**Work item:**
Pick out each line in these entries that contains the string "action".

Supplied information Block Start

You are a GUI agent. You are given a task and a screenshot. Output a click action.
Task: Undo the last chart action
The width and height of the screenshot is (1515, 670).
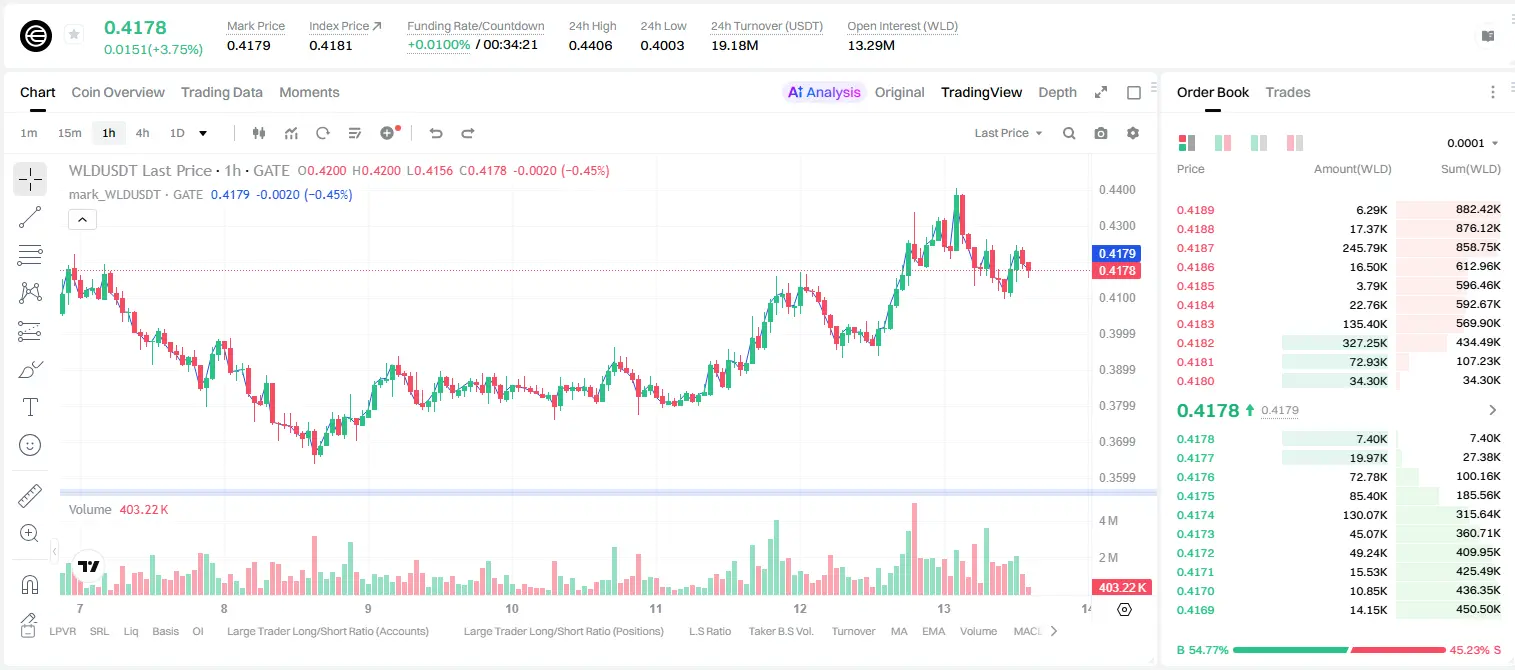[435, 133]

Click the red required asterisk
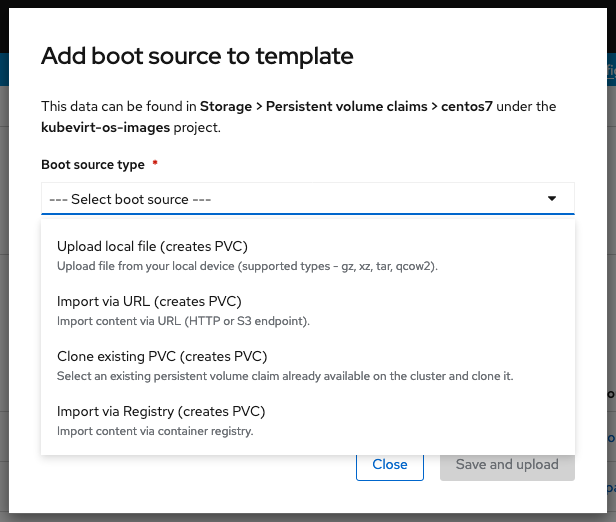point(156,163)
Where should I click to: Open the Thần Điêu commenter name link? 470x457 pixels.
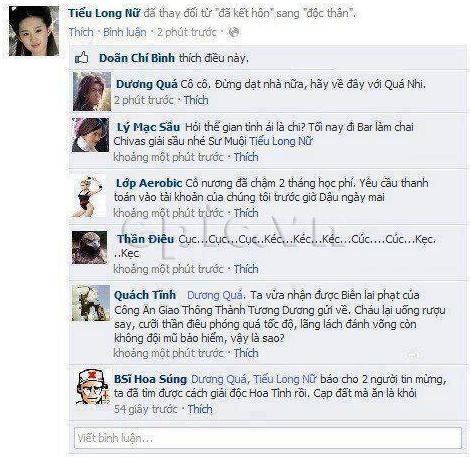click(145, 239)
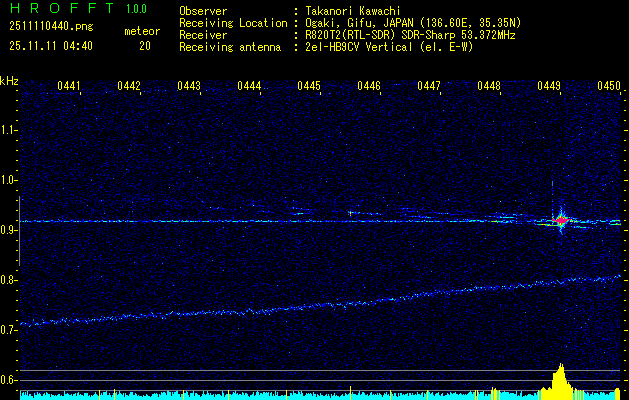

Supplied information Block End

**Final answer:**
You are a GUI agent. You are given a task and a screenshot. Output a click action.
Task: Undo the last chart action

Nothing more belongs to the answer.